WHAT THE TASK ASKS —
The answer is a single number: the count of lines below in which the word "screenshot" appears.

MATERIAL FOR THIS EXERCISE —
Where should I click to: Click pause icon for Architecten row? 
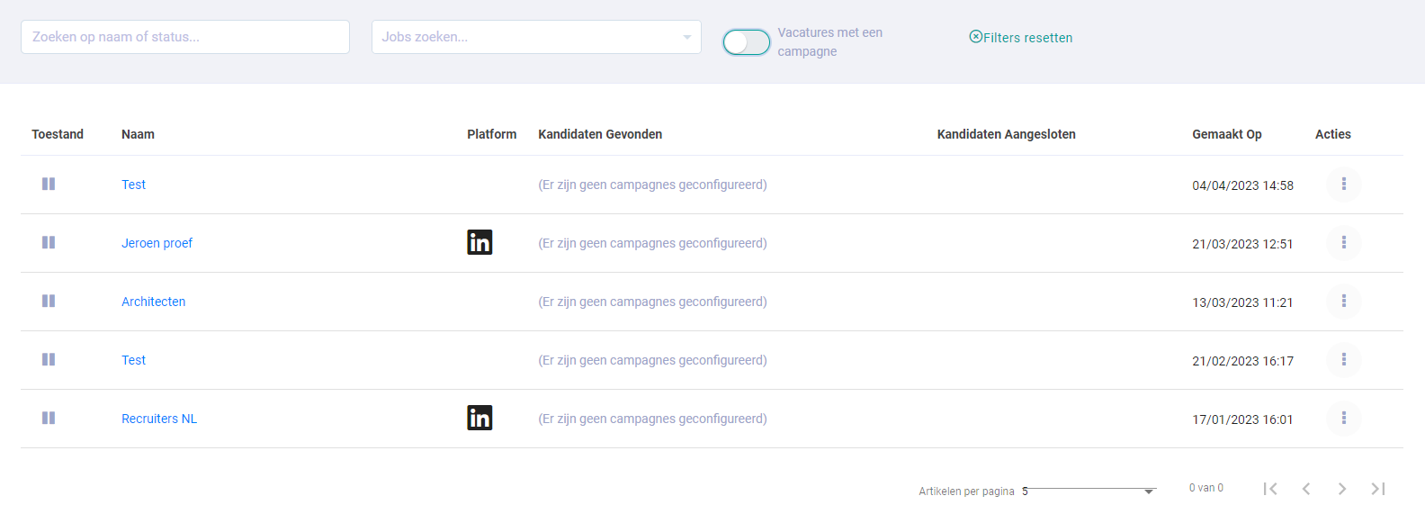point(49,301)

---

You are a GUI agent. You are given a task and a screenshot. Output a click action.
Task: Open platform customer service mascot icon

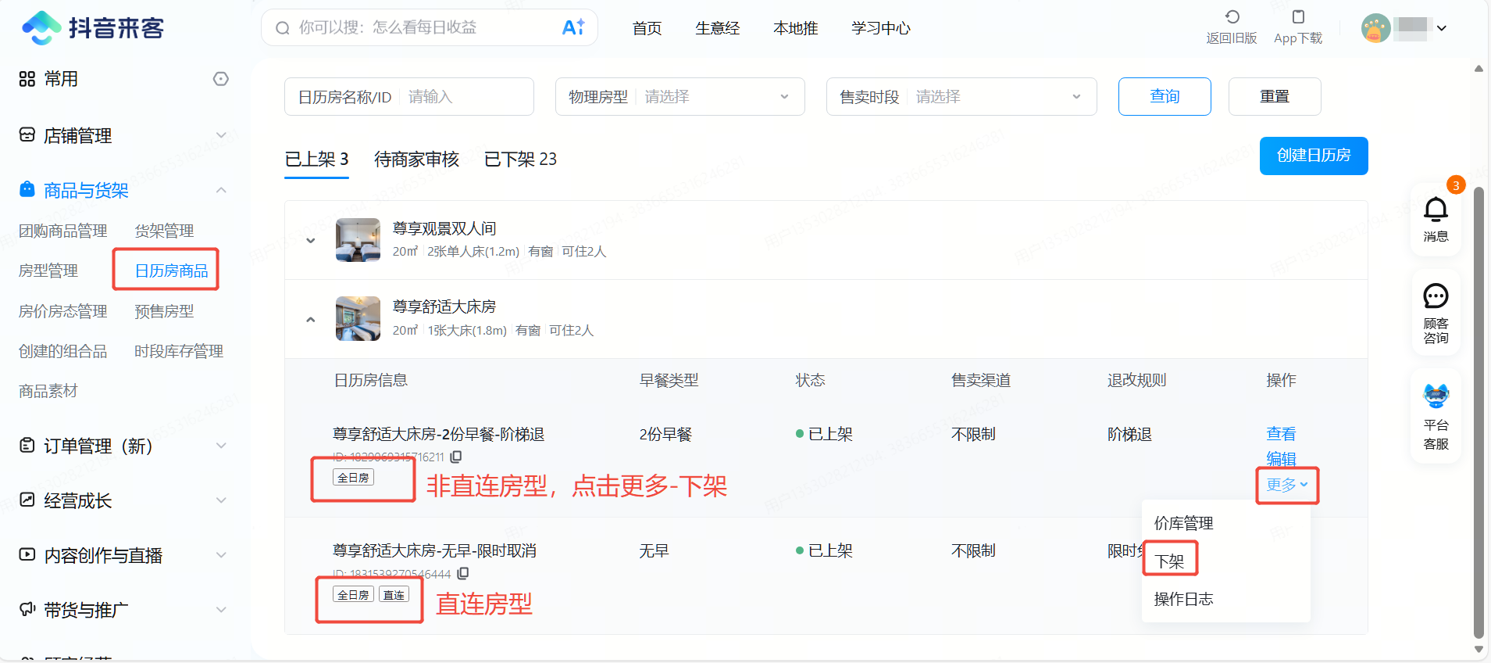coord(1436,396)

---

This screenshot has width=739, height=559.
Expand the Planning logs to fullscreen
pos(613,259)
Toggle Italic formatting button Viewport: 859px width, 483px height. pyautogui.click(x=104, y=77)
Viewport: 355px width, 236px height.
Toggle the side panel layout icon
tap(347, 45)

TASK RESPONSE —
2